**Problem statement**
Locate each line in the records that contains the string "dimensions", matching case exactly, and copy every such line in full.

============================================================

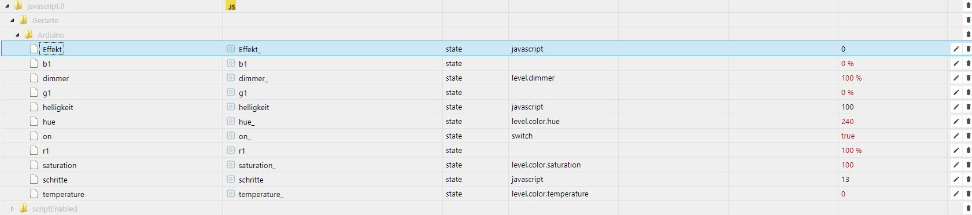Click the dimmer value 100 %

pos(851,78)
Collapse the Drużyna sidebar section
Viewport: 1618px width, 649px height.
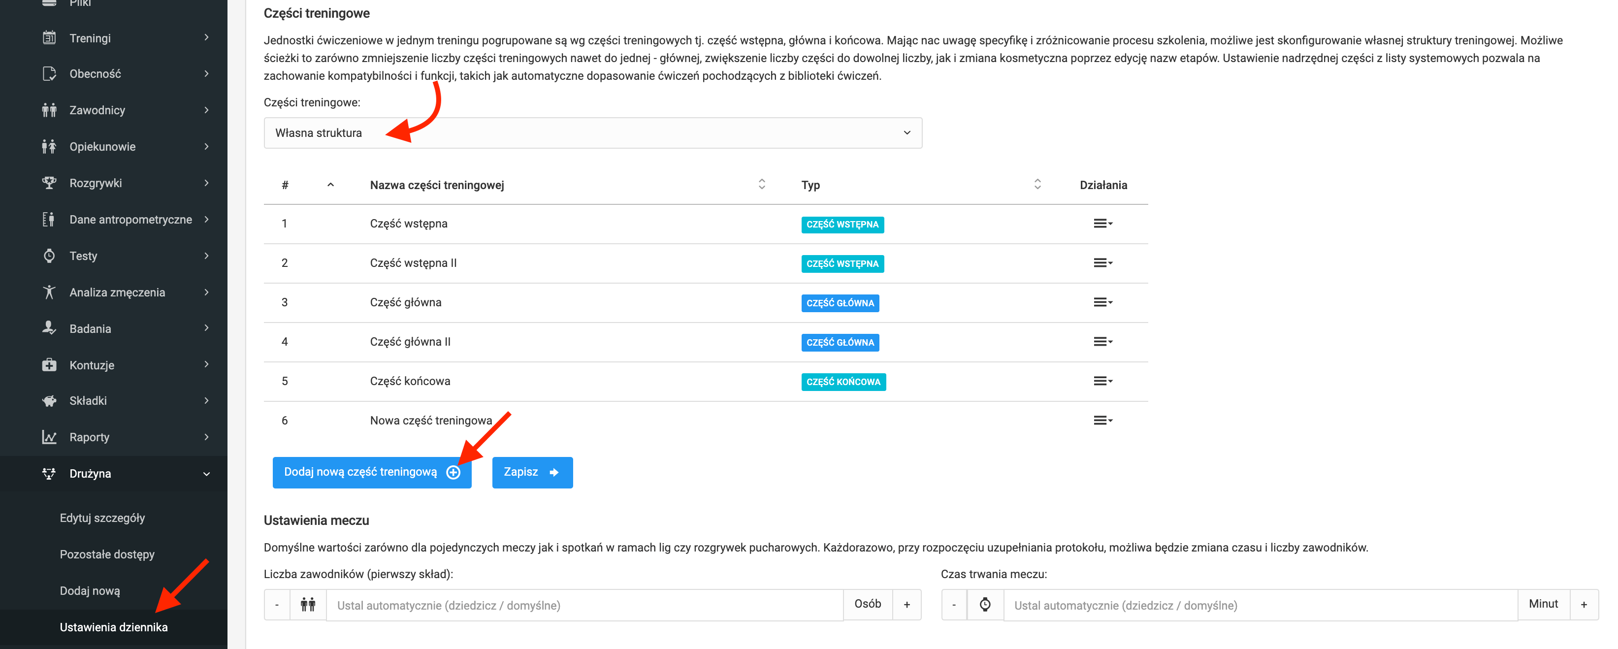coord(206,474)
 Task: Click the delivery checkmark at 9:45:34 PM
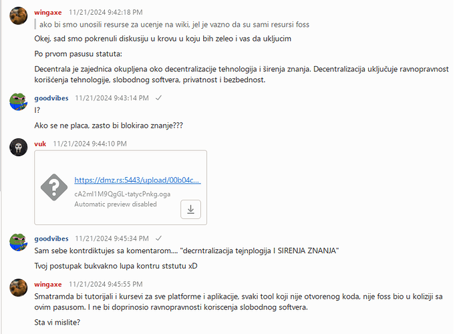158,238
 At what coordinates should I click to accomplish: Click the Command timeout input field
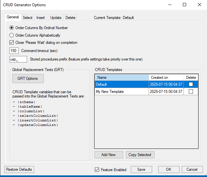14,51
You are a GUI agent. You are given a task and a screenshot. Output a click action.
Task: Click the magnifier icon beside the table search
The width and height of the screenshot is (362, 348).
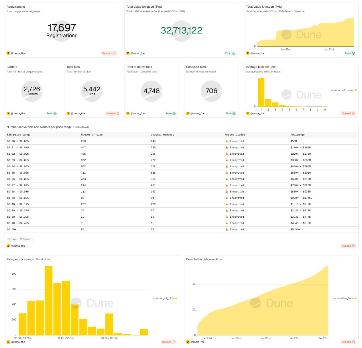[21, 239]
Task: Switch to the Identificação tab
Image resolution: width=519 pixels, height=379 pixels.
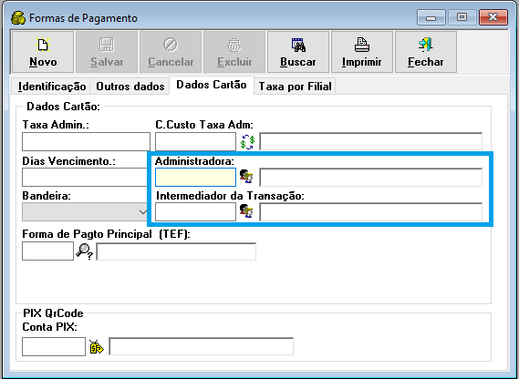Action: [x=52, y=87]
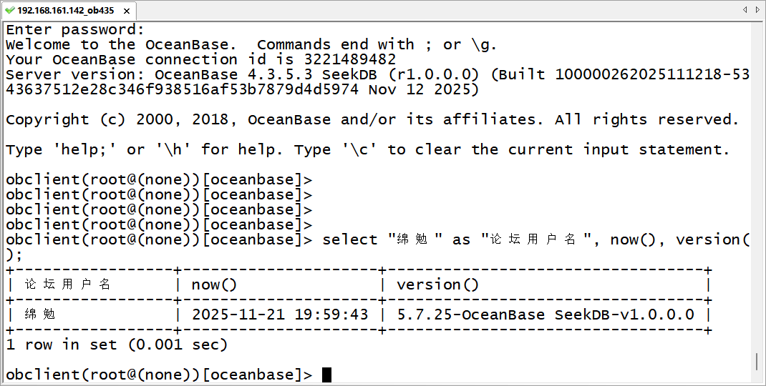Select the 192.168.161.142_ob435 session tab

click(x=64, y=10)
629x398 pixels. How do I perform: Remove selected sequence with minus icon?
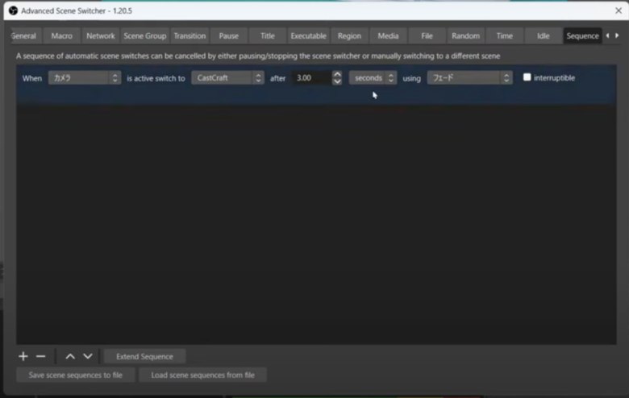tap(41, 356)
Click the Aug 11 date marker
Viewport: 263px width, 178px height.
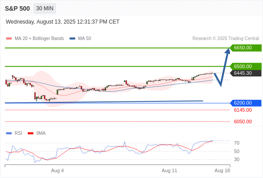pos(169,170)
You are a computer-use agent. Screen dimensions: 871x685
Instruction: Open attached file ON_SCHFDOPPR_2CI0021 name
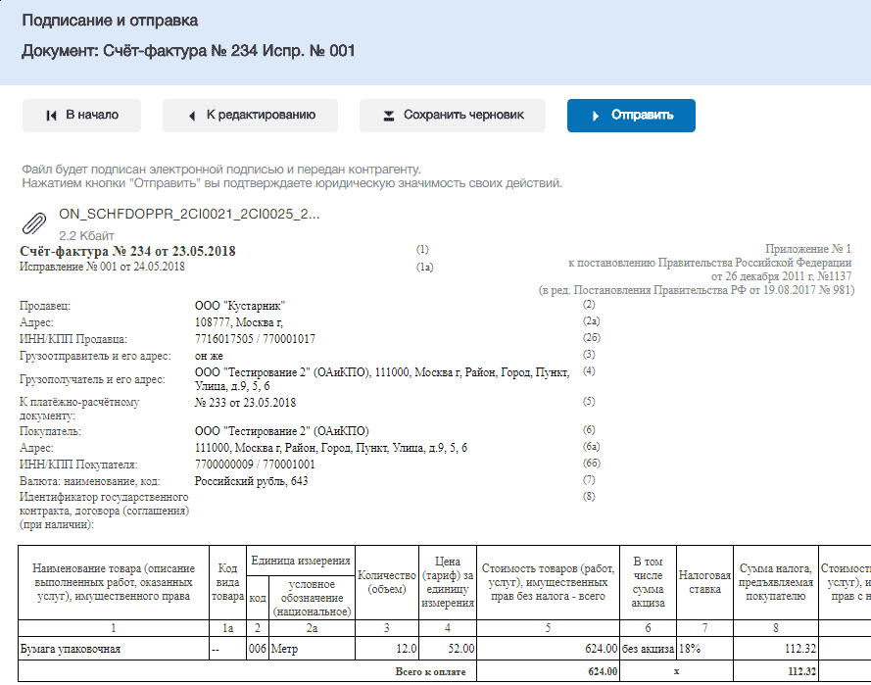pos(189,214)

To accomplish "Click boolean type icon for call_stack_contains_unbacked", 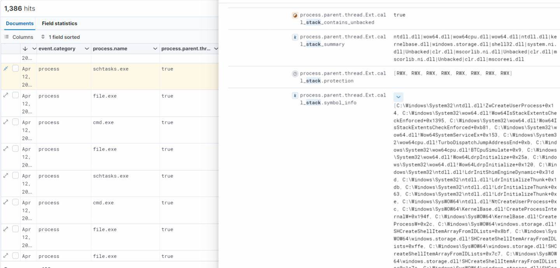I will coord(295,15).
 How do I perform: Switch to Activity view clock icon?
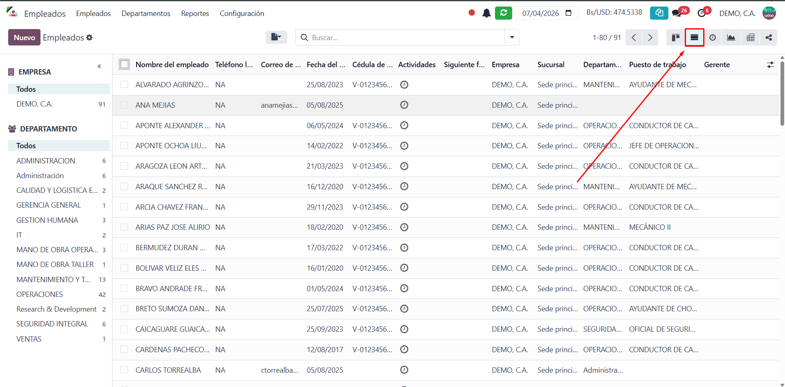point(713,38)
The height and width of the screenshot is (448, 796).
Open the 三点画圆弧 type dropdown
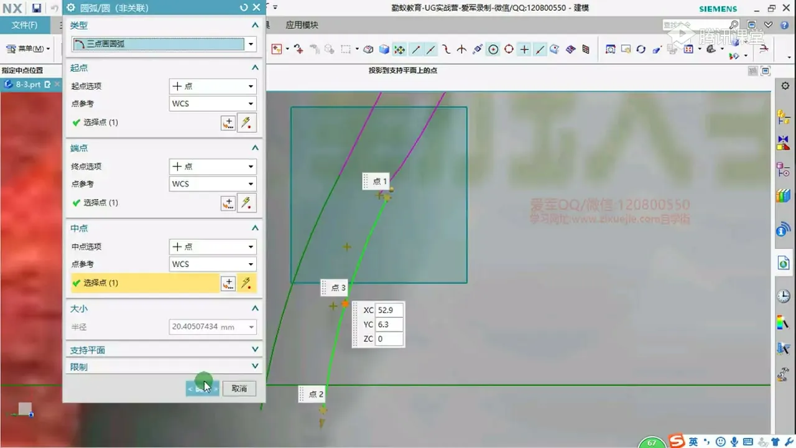click(251, 44)
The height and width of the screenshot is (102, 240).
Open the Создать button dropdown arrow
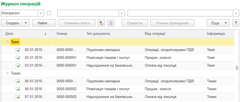click(26, 23)
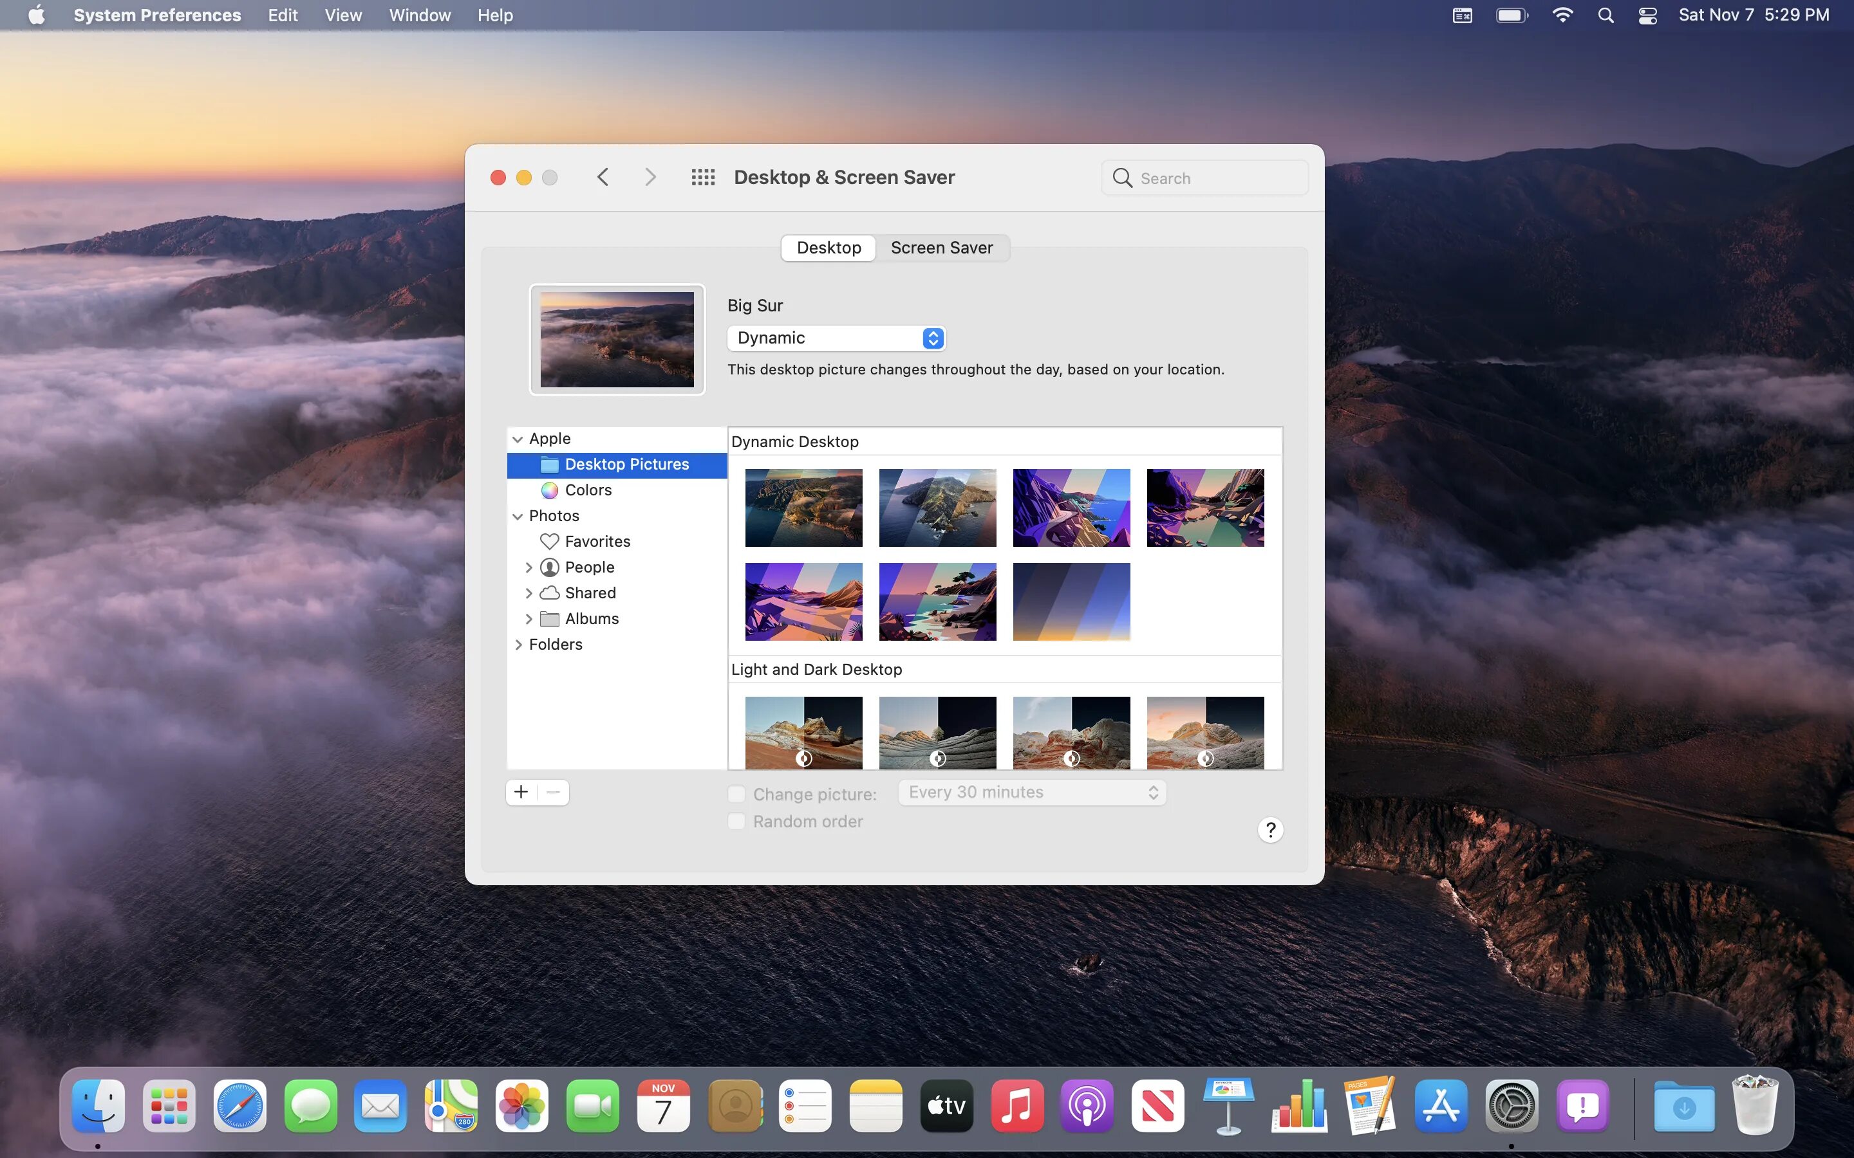This screenshot has width=1854, height=1158.
Task: Select the Colors item in sidebar
Action: (x=588, y=490)
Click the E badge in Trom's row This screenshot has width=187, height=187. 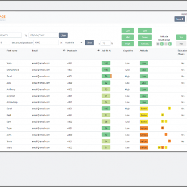[x=169, y=141]
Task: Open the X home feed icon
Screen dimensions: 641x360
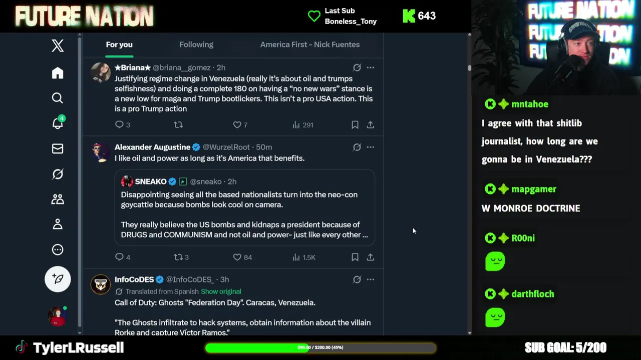Action: coord(58,73)
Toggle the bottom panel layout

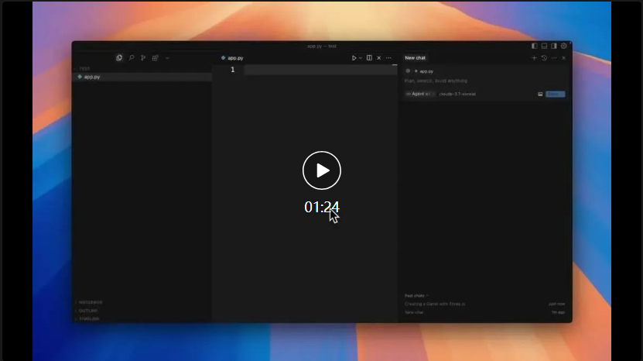[x=544, y=46]
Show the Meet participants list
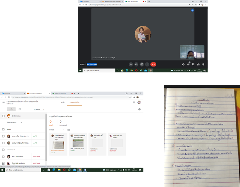240x187 pixels. [x=188, y=64]
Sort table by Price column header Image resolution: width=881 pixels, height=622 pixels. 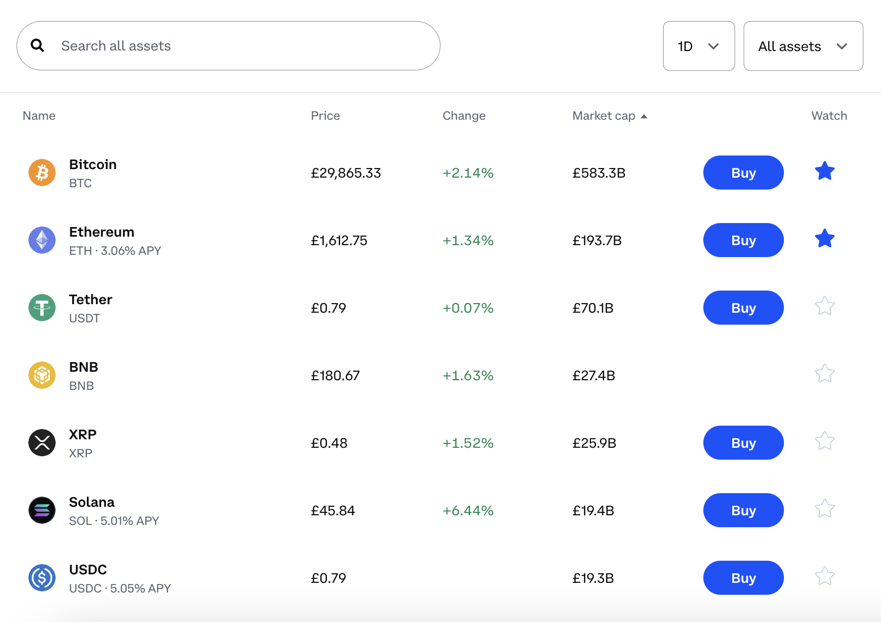pos(325,116)
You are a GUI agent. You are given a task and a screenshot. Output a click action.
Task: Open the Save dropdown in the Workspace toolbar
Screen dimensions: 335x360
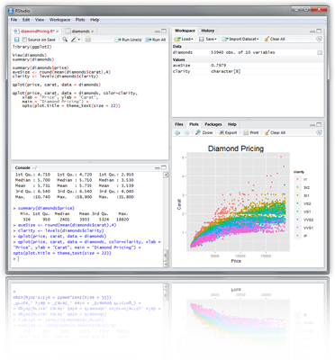coord(207,39)
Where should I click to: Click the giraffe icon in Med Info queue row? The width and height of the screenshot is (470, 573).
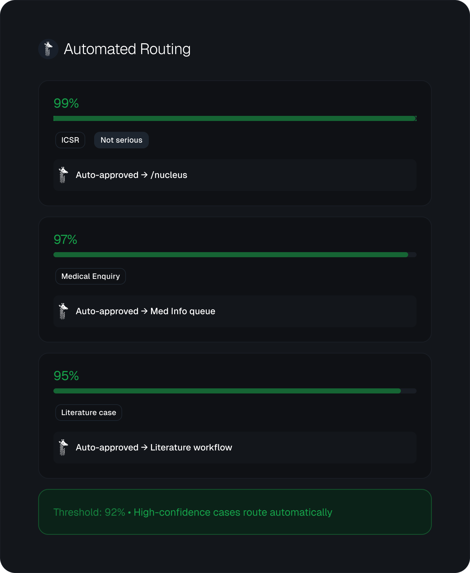pos(63,311)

============================================================

**Output**
You are a computer-use agent. Screen dimensions: 871x685
Screen dimensions: 641x360
Screen dimensions: 335x360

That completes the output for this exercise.